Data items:
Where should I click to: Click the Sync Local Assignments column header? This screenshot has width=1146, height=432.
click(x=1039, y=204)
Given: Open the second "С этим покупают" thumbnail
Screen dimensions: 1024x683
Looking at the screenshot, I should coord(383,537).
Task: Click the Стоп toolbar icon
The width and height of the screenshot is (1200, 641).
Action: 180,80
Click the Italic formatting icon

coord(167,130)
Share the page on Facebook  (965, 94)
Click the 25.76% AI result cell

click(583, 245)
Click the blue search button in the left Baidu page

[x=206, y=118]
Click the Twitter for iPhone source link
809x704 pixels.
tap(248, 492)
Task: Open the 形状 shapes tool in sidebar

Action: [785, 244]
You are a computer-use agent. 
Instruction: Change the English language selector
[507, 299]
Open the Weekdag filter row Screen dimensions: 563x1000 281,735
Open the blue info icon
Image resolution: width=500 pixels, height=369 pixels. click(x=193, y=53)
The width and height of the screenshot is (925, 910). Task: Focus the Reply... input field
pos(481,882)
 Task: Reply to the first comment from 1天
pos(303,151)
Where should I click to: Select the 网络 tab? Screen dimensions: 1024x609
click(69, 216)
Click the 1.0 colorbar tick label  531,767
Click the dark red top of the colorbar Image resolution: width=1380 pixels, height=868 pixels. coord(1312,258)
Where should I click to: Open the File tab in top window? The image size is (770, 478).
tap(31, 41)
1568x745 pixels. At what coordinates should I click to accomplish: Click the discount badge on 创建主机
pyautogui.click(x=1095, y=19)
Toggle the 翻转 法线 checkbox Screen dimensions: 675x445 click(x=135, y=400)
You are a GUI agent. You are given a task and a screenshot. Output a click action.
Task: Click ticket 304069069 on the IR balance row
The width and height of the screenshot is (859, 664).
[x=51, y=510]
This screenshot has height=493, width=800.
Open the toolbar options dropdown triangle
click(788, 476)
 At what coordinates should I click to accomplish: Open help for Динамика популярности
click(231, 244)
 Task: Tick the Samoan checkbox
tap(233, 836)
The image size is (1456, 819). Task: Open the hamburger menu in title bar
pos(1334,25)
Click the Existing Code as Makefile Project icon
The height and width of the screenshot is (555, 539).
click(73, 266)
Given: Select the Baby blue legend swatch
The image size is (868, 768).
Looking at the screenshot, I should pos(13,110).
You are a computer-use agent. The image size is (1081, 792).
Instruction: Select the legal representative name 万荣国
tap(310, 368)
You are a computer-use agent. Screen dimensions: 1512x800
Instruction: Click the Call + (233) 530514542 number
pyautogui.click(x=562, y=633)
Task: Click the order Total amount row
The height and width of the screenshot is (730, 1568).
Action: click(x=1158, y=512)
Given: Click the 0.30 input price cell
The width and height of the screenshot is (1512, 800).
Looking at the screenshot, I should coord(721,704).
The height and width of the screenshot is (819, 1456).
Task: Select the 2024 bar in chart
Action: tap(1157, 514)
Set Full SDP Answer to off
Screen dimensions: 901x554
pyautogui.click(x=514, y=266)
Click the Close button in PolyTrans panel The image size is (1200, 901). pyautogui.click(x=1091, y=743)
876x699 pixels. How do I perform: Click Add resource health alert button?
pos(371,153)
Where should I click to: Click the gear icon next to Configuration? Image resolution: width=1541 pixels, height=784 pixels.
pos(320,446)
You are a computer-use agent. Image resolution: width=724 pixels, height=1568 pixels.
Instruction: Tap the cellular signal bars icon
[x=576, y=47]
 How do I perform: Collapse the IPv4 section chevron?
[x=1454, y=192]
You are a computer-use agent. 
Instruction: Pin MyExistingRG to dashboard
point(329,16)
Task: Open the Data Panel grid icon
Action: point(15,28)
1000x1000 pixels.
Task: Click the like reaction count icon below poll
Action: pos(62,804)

§ THE PROBLEM: Rewrite every line of the records above as a numbered list, leaving out the blank lines.

§ THE RESULT:
1. Where should I click to: Click the Sync Local Assignments column header? This screenshot has width=1146, height=432.
2. click(x=1039, y=204)
3. Given: Open the second "С этим покупают" thumbnail
4. Screen dimensions: 1024x683
5. Looking at the screenshot, I should coord(383,537).
6. Task: Click the Стоп toolbar icon
7. The width and height of the screenshot is (1200, 641).
8. Action: 180,80
9. Click the Italic formatting icon
10. coord(167,130)
11. Share the page on Facebook  (965, 94)
12. Click the 25.76% AI result cell
13. click(583, 245)
14. Click the blue search button in the left Baidu page
15. [x=206, y=118]
16. Click the Twitter for iPhone source link
17. 809x704 pixels.
18. tap(248, 492)
19. Task: Open the 形状 shapes tool in sidebar
20. Action: [785, 244]
21. You are a computer-use agent. 
22. Instruction: Change the English language selector
23. [507, 299]
24. Open the Weekdag filter row Screen dimensions: 563x1000 281,735
25. Open the blue info icon
26. Image resolution: width=500 pixels, height=369 pixels. click(x=193, y=53)
27. The width and height of the screenshot is (925, 910). Task: Focus the Reply... input field
28. pos(481,882)
29.  Task: Reply to the first comment from 1天
30. pos(303,151)
31. Where should I click to: Select the 网络 tab? Screen dimensions: 1024x609
32. click(69, 216)
33. Click the 1.0 colorbar tick label  531,767
34. Click the dark red top of the colorbar Image resolution: width=1380 pixels, height=868 pixels. coord(1312,258)
35. Where should I click to: Open the File tab in top window? The image size is (770, 478).
36. tap(31, 41)
37. 1568x745 pixels. At what coordinates should I click to accomplish: Click the discount badge on 创建主机
38. pyautogui.click(x=1095, y=19)
39. Toggle the 翻转 法线 checkbox Screen dimensions: 675x445 click(x=135, y=400)
40. You are a GUI agent. You are given a task and a screenshot. Output a click action.
41. Task: Click ticket 304069069 on the IR balance row
42. The width and height of the screenshot is (859, 664).
43. [x=51, y=510]
44. This screenshot has height=493, width=800.
45. Open the toolbar options dropdown triangle
46. click(788, 476)
47.  At what coordinates should I click to accomplish: Open help for Динамика популярности
48. click(231, 244)
49.  Task: Tick the Samoan checkbox
50. tap(233, 836)
51. The image size is (1456, 819). Task: Open the hamburger menu in title bar
52. pos(1334,25)
53. Click the Existing Code as Makefile Project icon
54. The height and width of the screenshot is (555, 539).
55. click(73, 266)
56. Given: Select the Baby blue legend swatch
57. The image size is (868, 768).
58. Looking at the screenshot, I should pos(13,110).
59. You are a computer-use agent. The image size is (1081, 792).
60. Instruction: Select the legal representative name 万荣国
61. tap(310, 368)
62. You are a computer-use agent. Screen dimensions: 1512x800
63. Instruction: Click the Call + (233) 530514542 number
64. pyautogui.click(x=562, y=633)
65. Task: Click the order Total amount row
66. The height and width of the screenshot is (730, 1568).
67. Action: click(x=1158, y=512)
68. Given: Click the 0.30 input price cell
69. The width and height of the screenshot is (1512, 800).
70. Looking at the screenshot, I should coord(721,704).
71. The height and width of the screenshot is (819, 1456).
72. Task: Select the 2024 bar in chart
73. Action: tap(1157, 514)
74. Set Full SDP Answer to off
75. Screen dimensions: 901x554
76. pyautogui.click(x=514, y=266)
77. Click the Close button in PolyTrans panel The image size is (1200, 901). pyautogui.click(x=1091, y=743)
78. 876x699 pixels. How do I perform: Click Add resource health alert button?
79. pos(371,153)
80. Where should I click to: Click the gear icon next to Configuration? Image resolution: width=1541 pixels, height=784 pixels.
81. pos(320,446)
82. You are a computer-use agent. Image resolution: width=724 pixels, height=1568 pixels.
83. Instruction: Tap the cellular signal bars icon
84. [x=576, y=47]
85.  How do I perform: Collapse the IPv4 section chevron?
86. [x=1454, y=192]
87. You are a computer-use agent. 
88. Instruction: Pin MyExistingRG to dashboard
89. point(329,16)
90. Task: Open the Data Panel grid icon
91. Action: point(15,28)
92. 1000x1000 pixels.
93. Task: Click the like reaction count icon below poll
94. Action: pos(62,804)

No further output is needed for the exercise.